British sports car manufacturer TVR’s one-of-a-kind stocky yet shredded T440R just popped up for sale in the United Kingdom.
In the late 1990s, TVR’s late owner Peter Wheeler began a project to bring his British rides to the Western endurance motor-racing circuit to race at places like Spa (Belgium), Sebring (Florida) and the grand-daddy of them all, the 24 hours of Le Mans (France). The result of this push was the T400R — aka the TVR Typhon— the fastest production TVR ever built.
TVR was barely on the radar when Wheeler bought the tiny company in 1980. Pretty soon, though, the wealthy chemical engineer turned the car company around with a range of dramatic cars that looked like no others and had performance to match. As the next generation of their big, powerful, front-engined 1960s forebears (think E-Types, Cobras, and Ferrari Daytonas), TVR’s looked pretty, ran rugged, and provided a hell of a fun driving experience.
They also broke down a lot (according to Autocar). The T400R, though, needed to be stable. Constructed using modern composites more rigid than any previous TVR, the car was designed to maintain stability and speed to cover the greatest distance over 24 hours on Le Mans’ notorious Mulsanne Straight. What started as the TuscanR resulted in the 200 mph-plus Typhon, the swiftest and most expensive production car in TVR’s history.

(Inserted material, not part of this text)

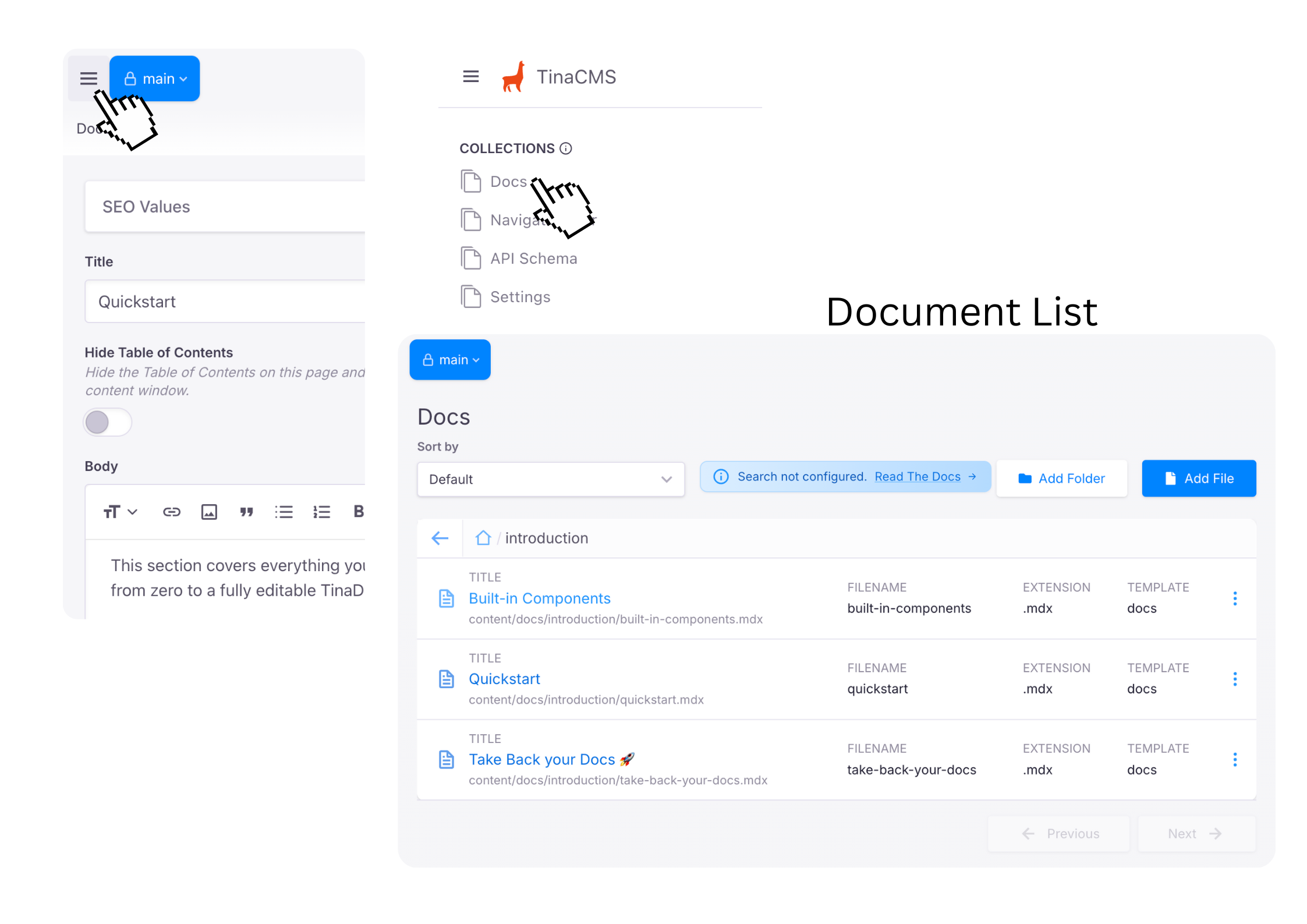Click the image insert icon in Body toolbar
Image resolution: width=1307 pixels, height=924 pixels.
tap(209, 512)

Built at its Blackpool, Britain factory between 2000 and 2006, TVR manufactured only three Typhons. In order to complete the overseeing Fédération Internationale de l’Automobile’s homologation (technical approval) requirements, the TVR needed to sell a road-going version. Hence, the company ended up building a total of four cars: Three Typhon road racing
Aside from being a one-off vehicle, what makes the T440R special is its engine. The 4.2-liter naturally aspirated (as opposed to a forced air turbo) straight-six cylinder borrowed much of its running gear from its Typhon race car brethren, including a gas-flowed cylinder head, steel crankshaft and connecting rods, a carbon airbox, sequential fuel injection, and bespoke exhaust headers. According to the Pistonheads ad, the motor was detuned to 440 horsepower to make it durable enough for road use.
Of course, the car still looks and sounds like a muscled beast. The chassis is made from bonded aluminum and carbon fiber, with carbon bodywork throughout in order to make it as light and agile as possible. In 2003, TVR claimed a T440R zero-to-60 time under four seconds and a top speed of 200 mph.
The car is currently listed for sale on Pistonheads via The Autolounge, a Scotland-based dealership, with an asking price of £192,990 (roughly $264,000 at current exchange rates). It won’t be legal to import into the U.S. for another seven years, so any American who forks over the flow to purchase this car should have enough left over to stash it in Europe in the meantime.